I never had these problems except in one case:
I installed wrf-ems, and then I updated the operating system kernel.
I think you have problems, "computer" is not modeled (which is worse)

Re: Segfault Recovery Tricks

Posted: Fri Sep 28, 2012 2:16 am
by pattim
Thank you very much, guys! That has given me much to think about. I tried a 27km-9km-3km nest and it ran with no segfaults, but when I tried a 25-5-1 it segfaults after about 7 or 8 sweeps. Both were default settings (except 1-way nesting) and had about 5000km x 3000km primary domain size.

I use dwiz so I don't know how to smooth the terrain. I may try it again on the middle of the Sahara (no orography). There are also different qualities of grib data in different parts of the world, and different quality of land data - maybe that would affect the results?

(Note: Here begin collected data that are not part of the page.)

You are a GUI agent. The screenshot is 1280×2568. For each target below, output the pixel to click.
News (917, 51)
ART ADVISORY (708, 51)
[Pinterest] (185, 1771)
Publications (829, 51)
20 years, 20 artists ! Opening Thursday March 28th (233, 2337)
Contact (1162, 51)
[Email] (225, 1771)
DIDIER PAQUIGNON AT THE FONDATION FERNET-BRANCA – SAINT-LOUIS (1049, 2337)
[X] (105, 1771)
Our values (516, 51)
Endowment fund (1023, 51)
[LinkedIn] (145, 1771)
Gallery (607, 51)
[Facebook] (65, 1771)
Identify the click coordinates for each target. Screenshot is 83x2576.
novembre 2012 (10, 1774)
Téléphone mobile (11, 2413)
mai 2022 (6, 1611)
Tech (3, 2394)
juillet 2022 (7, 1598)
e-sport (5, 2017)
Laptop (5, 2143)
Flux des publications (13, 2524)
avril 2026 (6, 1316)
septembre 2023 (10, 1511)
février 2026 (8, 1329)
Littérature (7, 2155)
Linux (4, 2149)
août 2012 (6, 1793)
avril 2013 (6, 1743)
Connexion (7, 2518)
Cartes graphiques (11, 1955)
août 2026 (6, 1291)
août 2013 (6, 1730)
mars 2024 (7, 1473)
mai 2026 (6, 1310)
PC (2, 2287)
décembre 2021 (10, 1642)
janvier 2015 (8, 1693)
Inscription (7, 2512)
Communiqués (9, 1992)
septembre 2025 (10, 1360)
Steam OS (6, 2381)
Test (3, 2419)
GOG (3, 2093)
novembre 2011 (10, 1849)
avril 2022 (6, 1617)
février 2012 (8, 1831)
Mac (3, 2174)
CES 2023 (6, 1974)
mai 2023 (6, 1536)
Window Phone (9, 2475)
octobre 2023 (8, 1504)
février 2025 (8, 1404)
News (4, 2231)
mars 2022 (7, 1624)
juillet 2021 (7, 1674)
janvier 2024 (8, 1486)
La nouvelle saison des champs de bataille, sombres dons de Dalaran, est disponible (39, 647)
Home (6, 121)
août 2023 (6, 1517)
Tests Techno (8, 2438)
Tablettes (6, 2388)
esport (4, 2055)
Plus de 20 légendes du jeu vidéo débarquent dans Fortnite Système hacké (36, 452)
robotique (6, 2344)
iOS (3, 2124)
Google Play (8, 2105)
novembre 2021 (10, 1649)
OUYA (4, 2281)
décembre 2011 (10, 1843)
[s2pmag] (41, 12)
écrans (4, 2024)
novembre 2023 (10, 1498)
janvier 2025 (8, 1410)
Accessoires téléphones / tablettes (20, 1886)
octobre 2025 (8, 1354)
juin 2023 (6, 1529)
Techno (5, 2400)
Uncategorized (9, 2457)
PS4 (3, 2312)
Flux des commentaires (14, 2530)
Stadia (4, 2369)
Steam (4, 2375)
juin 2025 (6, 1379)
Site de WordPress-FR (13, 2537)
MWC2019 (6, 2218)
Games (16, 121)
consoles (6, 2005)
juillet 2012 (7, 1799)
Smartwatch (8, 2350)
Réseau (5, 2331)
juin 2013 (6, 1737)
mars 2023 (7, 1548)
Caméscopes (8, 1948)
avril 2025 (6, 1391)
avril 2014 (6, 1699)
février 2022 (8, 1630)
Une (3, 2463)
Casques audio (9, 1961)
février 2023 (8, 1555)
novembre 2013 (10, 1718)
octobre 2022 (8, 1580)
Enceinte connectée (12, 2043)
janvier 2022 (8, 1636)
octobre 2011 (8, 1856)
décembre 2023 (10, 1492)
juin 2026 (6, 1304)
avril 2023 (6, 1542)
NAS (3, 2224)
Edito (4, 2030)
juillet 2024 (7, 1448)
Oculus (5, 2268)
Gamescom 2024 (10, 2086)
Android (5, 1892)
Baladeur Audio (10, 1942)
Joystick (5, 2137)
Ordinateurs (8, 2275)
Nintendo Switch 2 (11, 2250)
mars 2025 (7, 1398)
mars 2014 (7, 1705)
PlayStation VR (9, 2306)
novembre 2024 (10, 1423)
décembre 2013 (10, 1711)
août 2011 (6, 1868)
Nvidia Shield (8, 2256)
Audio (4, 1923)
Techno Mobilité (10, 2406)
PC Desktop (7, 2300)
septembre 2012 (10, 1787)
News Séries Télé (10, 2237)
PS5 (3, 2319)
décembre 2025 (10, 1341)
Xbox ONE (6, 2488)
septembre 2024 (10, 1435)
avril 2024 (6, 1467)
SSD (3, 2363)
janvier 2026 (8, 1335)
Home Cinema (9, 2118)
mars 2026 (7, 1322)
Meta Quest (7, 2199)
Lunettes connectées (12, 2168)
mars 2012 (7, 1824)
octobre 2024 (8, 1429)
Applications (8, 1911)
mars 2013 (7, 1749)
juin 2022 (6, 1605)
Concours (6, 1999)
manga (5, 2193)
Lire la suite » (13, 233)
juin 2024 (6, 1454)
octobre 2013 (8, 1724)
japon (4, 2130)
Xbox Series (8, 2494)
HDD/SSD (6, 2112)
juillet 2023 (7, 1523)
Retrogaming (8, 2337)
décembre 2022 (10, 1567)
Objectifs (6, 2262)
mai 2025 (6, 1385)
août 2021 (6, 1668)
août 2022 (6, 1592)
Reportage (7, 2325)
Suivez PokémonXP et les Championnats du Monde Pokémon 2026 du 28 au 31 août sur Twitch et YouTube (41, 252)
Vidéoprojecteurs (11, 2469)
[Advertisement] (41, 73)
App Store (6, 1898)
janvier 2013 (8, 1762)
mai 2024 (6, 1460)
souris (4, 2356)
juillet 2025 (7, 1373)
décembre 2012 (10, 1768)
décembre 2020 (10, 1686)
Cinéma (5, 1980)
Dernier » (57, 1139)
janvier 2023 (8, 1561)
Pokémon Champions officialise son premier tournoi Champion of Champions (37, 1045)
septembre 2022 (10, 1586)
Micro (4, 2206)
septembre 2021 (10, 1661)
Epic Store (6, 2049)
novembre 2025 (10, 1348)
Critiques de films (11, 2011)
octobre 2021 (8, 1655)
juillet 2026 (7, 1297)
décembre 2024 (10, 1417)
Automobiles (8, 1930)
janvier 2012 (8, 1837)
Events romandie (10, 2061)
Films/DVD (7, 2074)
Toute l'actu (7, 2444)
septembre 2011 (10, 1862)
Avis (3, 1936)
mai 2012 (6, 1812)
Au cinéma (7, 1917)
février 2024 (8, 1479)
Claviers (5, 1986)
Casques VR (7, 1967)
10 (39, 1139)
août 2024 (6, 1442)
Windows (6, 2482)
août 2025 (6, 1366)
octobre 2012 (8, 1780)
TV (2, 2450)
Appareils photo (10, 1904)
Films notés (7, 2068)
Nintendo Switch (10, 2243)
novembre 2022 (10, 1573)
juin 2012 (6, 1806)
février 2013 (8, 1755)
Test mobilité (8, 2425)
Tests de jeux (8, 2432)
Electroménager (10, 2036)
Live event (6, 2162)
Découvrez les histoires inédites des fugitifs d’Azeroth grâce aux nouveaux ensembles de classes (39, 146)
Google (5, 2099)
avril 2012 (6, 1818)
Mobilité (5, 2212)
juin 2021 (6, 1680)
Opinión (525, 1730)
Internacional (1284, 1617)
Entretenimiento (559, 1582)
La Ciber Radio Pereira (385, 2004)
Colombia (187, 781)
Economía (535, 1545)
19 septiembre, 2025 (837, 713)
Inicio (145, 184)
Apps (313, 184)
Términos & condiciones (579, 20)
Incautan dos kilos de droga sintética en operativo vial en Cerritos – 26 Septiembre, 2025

Re: Segfault Recovery Tricks

Posted: Fri Sep 28, 2012 7:30 am
by meteoadriatic
pattim wrote:I use dwiz so I don't know how to smooth the terrain.
dwiz iz just graphical interface that runs various routines. When it runs geogrid it is all the same as you ran geogrid by hand. So, open GEOGEID.TBL.ARW (or NMM) and there you have three places where you can change smoothing:

name = HGT_M
name = HGT_U
name = HGT_V

in all three there is:
smooth_option = .....

you can simply add more smooth_passes there (for example try 3, or even 5...) or you can also change method... take a look into WPS manual for details.

When you change that in table file, simply recreate domain.

Re: Segfault Recovery Tricks

Posted: Fri Sep 28, 2012 7:42 am
by Antonix
I remain of the view that it is a problem of binary, or hardware configuration.
problems are too diffused in your simulations.
but uses ARW or NMM??
I advise you to reinstall wrf-ems, downloading the right track for your processor.

1) uses ARW or NMM??
2) which Linux distribution you use??
3) You tried to use the 1-way nesting??